▶ **Extract provided**:
Wonder of Wildlife Museums = excellence

PHOTOS BY GARRY BRANDENBURG — This past week, July 21-23, the Boone and Crockett Club held its 31st Big Game Awards Exhibits and conservation conference at the Bass Pro and Wonders of Wildlife Museums in Springfield, Mo. This was an opportunity to spend quality time at the 350,000 square foot museum complex to learn more about the history of conservation to save species from extinction. All the exhibits, and especially the three year cycle of awards presented by the Boone and Crockett Club, came together to host hundreds of attendees who are members of B&C. The National Collection of Heads and Horns filled one entire exhibit hall, which was a replica of the original Heads and Horns display from the Bronx Zoo of 1906. The multitude of the highest quality exhibits and a fantastic multi-story aquarium were central drawing cards for all the tourists including conference attendees.

The Wonders of Wildlife Museum and Aquarium certainly lives up to its reputation. From first person reports this scribe has listened to, and numerous advertisements promoting one to see for yourself, a destination of travel to Springfield, Mo., was well worth my time and effort.

All I can say is that the experience of seeing these great conservation stories and exhibits is nothing short of the highest quality natural history displays you can imagine. The road trip from the Marshalltown area to Springfield is about 420 miles, a long but quite doable drive down Highway 65 in Missouri.

I combined my planning to coincide with the 2022 Boone and Crockett Club membership meeting and the 31st Big Game Awards ceremonies. I made extra time available to view each natural history exhibit within the 350,000 square foot facility by arriving one day early.

That idea worked out perfectly as my day one was the day prior to B&C meetings. That allowed me lots of casual time to meander through the hallways of each themed exhibit. Every exhibit was terrific, informative, and superbly displayed in a setting depicting the true-to-life habitats of each and every species. Factual and easily readable display signage helped every reader gain knowledge of what they were looking at.

Johnny Morris, Bass Pro Shops founder, is the person who held his business and close ties to nature and all wildlife as the central theme to help people learn more about the natural world. The store facilities alone are worth the visit, filled with quality merchandise, and interspersed with multiple wildlife exhibits.

The architecture of the store features huge timber frame logs to convey a feeling of always being in a high class backcountry lodge. That atmosphere for all shoppers is a key component to the success of Bass Pro facilities everywhere. Customers in all Bass Pro stores have a keen interest in many outdoor activities, so why not create stores that build on that need, desire and passion to be an outside person?

At Springfield, expansion efforts through the years have included a series of museums adjacent to the main store. And into those exhibits were placed some of the most outstanding wildlife stories, record-setting game animals, and the history of the conservation movement in America that started with people like Theodore Roosevelt, George Bird Grinnell, Charles Sheldon and many others.

(Data entries)
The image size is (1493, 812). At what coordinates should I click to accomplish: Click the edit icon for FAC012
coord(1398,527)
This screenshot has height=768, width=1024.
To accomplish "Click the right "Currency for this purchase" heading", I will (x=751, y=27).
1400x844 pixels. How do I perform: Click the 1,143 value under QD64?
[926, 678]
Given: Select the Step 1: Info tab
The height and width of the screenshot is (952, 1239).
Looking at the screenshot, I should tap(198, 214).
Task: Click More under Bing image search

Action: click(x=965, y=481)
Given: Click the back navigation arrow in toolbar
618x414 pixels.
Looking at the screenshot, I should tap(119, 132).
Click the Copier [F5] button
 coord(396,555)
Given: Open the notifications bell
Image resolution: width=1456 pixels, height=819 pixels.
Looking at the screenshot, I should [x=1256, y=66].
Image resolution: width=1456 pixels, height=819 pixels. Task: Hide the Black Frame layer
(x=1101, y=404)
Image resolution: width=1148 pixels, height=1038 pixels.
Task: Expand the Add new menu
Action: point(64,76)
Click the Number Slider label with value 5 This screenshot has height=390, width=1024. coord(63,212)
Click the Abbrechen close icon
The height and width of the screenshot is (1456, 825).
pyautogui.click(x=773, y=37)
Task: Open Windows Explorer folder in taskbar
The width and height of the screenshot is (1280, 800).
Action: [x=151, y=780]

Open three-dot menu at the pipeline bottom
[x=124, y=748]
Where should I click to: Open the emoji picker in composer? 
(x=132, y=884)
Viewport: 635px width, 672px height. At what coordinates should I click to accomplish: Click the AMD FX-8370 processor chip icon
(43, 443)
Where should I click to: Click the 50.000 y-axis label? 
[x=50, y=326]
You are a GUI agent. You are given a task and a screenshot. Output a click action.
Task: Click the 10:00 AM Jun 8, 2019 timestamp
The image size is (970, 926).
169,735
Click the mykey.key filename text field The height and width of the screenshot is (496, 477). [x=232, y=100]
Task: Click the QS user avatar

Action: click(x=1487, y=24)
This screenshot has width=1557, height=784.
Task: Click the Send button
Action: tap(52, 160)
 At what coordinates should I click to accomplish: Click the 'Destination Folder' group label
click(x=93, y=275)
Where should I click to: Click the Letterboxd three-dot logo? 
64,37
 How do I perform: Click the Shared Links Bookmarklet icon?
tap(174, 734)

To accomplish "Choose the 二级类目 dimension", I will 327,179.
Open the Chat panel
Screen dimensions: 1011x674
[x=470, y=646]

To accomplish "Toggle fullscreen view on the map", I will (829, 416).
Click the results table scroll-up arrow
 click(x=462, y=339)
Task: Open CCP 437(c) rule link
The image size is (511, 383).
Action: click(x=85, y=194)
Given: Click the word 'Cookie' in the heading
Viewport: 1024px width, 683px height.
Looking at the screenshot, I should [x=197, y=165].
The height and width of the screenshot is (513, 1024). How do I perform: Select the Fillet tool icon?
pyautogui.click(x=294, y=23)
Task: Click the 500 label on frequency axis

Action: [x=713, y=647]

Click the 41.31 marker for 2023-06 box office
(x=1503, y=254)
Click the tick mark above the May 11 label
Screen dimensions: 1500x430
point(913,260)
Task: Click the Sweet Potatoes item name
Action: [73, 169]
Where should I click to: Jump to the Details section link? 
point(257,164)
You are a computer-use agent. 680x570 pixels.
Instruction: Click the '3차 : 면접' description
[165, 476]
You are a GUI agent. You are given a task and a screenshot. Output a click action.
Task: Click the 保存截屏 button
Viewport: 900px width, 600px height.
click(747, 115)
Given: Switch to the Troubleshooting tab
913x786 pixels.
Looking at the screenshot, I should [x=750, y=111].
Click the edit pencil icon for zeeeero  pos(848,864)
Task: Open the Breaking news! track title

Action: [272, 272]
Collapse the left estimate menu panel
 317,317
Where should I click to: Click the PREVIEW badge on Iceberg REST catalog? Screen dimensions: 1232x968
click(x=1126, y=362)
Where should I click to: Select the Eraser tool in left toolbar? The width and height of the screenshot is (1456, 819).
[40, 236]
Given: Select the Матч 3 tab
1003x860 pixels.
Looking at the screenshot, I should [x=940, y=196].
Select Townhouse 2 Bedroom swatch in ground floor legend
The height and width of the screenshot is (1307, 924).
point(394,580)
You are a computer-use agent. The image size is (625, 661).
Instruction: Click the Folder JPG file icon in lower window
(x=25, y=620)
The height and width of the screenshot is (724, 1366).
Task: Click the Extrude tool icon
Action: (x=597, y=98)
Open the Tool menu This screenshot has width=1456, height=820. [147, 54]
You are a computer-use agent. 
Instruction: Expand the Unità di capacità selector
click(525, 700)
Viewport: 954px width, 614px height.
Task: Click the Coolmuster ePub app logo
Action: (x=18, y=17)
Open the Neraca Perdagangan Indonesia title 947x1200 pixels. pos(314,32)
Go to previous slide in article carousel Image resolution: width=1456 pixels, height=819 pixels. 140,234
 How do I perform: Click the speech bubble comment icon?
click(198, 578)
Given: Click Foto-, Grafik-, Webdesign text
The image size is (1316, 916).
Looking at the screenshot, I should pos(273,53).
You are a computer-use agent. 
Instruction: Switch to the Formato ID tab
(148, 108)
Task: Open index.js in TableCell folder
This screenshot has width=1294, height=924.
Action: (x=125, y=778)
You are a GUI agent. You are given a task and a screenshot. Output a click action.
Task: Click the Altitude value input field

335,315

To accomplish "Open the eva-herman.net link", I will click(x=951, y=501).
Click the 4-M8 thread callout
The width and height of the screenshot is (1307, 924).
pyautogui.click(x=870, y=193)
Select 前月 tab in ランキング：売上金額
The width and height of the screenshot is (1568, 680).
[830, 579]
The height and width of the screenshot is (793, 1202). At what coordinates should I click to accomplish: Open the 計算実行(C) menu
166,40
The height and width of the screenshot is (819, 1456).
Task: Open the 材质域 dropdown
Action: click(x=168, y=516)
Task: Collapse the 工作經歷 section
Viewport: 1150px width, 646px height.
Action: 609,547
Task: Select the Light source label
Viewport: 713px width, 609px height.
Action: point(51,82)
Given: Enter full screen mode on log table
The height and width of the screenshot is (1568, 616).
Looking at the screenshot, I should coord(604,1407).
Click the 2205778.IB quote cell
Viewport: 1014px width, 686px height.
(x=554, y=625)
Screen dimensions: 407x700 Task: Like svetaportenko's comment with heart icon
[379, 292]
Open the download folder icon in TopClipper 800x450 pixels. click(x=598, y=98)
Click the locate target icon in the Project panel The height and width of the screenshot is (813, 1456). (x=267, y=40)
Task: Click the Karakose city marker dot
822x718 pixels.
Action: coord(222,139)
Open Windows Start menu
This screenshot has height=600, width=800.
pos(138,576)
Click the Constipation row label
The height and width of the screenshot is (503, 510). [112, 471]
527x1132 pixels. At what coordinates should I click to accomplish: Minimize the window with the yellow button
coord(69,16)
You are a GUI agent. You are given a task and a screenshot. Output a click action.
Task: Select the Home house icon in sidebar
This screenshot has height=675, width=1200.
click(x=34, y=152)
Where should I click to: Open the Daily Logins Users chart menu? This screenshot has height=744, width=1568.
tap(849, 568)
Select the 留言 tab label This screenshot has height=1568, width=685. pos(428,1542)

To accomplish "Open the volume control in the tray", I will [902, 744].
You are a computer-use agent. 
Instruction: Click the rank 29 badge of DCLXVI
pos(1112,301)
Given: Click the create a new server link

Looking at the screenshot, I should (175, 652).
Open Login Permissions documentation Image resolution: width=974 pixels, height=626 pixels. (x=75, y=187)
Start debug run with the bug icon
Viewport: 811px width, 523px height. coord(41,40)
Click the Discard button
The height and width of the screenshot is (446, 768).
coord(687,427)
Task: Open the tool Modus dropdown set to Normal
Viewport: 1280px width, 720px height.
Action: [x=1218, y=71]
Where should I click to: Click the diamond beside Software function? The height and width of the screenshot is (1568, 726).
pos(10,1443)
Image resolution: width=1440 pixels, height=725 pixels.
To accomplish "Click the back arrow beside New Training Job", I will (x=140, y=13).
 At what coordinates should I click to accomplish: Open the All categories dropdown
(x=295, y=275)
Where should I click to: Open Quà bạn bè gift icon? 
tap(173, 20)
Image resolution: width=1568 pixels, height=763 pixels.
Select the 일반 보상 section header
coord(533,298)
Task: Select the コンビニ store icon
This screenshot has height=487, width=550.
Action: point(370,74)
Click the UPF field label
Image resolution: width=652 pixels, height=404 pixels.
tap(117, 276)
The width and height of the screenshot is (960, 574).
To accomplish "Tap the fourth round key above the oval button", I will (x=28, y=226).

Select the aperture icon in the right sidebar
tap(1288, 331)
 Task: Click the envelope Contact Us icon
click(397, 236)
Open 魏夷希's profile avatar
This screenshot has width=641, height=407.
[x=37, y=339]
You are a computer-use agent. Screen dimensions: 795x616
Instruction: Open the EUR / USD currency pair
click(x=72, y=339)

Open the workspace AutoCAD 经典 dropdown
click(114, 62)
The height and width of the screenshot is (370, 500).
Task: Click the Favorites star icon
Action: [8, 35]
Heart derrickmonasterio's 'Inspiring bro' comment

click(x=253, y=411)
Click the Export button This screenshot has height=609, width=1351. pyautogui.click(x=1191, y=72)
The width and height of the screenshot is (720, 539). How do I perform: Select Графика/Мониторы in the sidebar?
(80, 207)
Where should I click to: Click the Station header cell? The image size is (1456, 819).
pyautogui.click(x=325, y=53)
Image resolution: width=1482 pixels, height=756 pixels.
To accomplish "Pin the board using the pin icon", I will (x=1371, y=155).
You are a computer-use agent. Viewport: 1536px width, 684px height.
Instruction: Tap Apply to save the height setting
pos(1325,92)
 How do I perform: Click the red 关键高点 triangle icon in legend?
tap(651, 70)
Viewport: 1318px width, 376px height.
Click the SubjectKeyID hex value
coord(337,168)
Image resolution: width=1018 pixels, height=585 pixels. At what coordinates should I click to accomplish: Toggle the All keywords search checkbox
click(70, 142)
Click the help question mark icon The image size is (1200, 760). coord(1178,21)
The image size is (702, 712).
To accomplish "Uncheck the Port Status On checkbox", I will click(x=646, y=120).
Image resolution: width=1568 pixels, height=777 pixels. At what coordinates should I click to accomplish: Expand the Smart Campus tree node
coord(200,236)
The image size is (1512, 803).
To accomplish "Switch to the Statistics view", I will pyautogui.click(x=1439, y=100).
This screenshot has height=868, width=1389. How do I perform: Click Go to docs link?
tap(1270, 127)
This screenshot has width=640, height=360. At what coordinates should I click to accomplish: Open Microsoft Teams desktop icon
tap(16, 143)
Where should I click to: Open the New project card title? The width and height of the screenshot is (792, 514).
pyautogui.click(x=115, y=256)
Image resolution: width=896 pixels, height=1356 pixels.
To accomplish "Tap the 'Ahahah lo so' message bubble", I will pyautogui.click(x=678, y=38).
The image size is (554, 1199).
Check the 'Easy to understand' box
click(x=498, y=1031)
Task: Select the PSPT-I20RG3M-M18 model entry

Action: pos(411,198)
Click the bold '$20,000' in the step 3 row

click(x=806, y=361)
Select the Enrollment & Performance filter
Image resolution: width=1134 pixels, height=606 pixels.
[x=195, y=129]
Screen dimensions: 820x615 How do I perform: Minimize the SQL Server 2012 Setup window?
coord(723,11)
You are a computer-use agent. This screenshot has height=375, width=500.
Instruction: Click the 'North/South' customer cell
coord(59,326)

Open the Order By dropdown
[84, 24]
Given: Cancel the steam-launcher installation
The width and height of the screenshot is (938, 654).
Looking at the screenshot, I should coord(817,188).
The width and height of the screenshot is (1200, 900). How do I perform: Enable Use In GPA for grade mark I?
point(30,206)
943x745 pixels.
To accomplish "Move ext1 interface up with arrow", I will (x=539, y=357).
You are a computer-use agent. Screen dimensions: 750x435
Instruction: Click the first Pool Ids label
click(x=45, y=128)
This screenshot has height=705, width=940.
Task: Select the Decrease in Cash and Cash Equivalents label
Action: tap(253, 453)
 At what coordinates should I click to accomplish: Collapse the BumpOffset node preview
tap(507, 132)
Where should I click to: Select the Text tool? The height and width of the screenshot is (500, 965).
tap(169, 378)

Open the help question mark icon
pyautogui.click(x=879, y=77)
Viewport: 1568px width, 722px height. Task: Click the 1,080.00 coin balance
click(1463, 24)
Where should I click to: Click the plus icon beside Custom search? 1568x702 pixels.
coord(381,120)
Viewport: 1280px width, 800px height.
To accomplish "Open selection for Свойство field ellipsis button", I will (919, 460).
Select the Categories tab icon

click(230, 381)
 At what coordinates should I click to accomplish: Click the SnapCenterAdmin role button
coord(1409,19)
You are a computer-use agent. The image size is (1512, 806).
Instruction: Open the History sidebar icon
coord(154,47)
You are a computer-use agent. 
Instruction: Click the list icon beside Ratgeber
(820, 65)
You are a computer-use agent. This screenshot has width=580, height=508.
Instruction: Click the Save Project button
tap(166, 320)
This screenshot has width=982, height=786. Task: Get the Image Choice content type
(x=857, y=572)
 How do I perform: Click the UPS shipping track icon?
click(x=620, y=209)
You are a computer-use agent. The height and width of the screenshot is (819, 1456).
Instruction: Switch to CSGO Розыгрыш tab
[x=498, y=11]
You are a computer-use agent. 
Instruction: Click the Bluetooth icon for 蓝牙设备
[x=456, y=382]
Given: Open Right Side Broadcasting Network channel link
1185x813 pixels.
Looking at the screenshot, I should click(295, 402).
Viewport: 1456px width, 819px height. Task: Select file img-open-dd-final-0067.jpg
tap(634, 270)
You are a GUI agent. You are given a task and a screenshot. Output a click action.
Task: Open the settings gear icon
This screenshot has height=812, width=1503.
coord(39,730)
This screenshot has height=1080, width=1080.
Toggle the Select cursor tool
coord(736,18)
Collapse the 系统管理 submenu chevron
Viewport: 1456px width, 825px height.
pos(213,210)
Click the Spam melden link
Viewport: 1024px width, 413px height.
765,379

▶ **Exercises**:
A: Show each line of the records that contains the string "field".
B: Resume the article about the Wonders of Wildlife Museums from the point where it stops.

▶ **Answers for this exercise**:
A:
Click the mykey.key filename text field The height and width of the screenshot is (496, 477). [x=232, y=100]
Task: Click the Altitude value input field
Click the UPF field label
To accomplish "Open selection for Свойство field ellipsis button", I will (919, 460).

B:
These people had visions of what America was, what was in danger of being lost, and they helped devise plans to halt over exploitation of all natural resources. It was not easy, but it worked.

From those humble beginnings came the Boone and Crockett Club formation in 1887. B&C sought for and obtained from hunters a buy-in on the principles of fair chase, sportsmanship and habitat management. Through those early efforts, Yellowstone National Park was established, and so was Glacier National Park and Denali National Park in Alaska.

This was also the time for the beginning of the U.S. Forest Service, National Park Service and the National Wildlife Refuge System. Funding for many wildlife programs came from a steady source of money, excise taxes on sporting equipment sales from hunting and fishing, through an Act of Congress titled the Fish and Wildlife Restoration Act (named after sponsors Pittman and Robertson).

Iowan Clay Lacey worked in Congress to pass the Lacey Act, making it illegal to transport game and fish across state lines if taken outside the parameters of legal, regulated takings. Add to this the Federal Duck Stamp program which added funding dedicated to waterfowl and all migrating species of birds that relied on wetlands, and the beginnings of modern game and fish laws were set in place by the states.

Bass Pro and the Wonders of Wildlife Museum captures the true picture of America’s wild game and fish resources in a modern day well managed science-based system. If you put this facility on your to-do list of places to visit, you will not be disappointed. You will be inspired.

You will gain appreciation for those who fought the fight over a century ago, and you can become a part of the support in America today to sustain conservation traditions well into the future.


The first members of the Boone and Crockett Club set about the tasks of formulating a viable organization to promote conservation and management of wildlife. Those early pioneers had witnessed the unregulated slaughter of wildlife. Examples included feathers for ladies hats, bison for their hides, meat and bones, and waterfowl by the barrel for shipping to markets in Chicago, Pittsburgh, or New York.

The seemingly endless supply of wildlife was not endless. People with great foresight knew that a long term program of sustainability had to be the endgame. However, that would take a lot of education, time, money and legislation at federal and state levels to instill a conservation ethic into the fabric of hunters and fishers.

Today, the mission statement of the B&C Club reads as follows: to promote the conservation and management of wildlife, especially big game, and its habitat, to preserve and encourage hunting and to maintain the highest ethical standards of fair chase and sportsmanship in North America. A records program uses a standardized system of measuring big game animal horns and/or antlers so that the score derived is on a fair and equal footing for comparison within a species.

Both typical and non-typical methodologies are employed to not create an advantage of one over the other. In other words, comparing apples to apples. The basis of scoring horns or antlers lies in two factors: mass and symmetry.

Mass refers to the volume of bone or keratin. Symmetry refers to how closely one side is duplicated on the other side. Subtle differences are to be expected. The closer each antler or horn is to an imagined mirror image of the set, the better.

Non-typical antlers get credit for unusual points or frame construction after the basic typical features are established. Only animals taken in fair chase can be considered for entry into Boone and Crockett records. Fair chase is an attitude and a way of life based on deep seated respect for wildlife.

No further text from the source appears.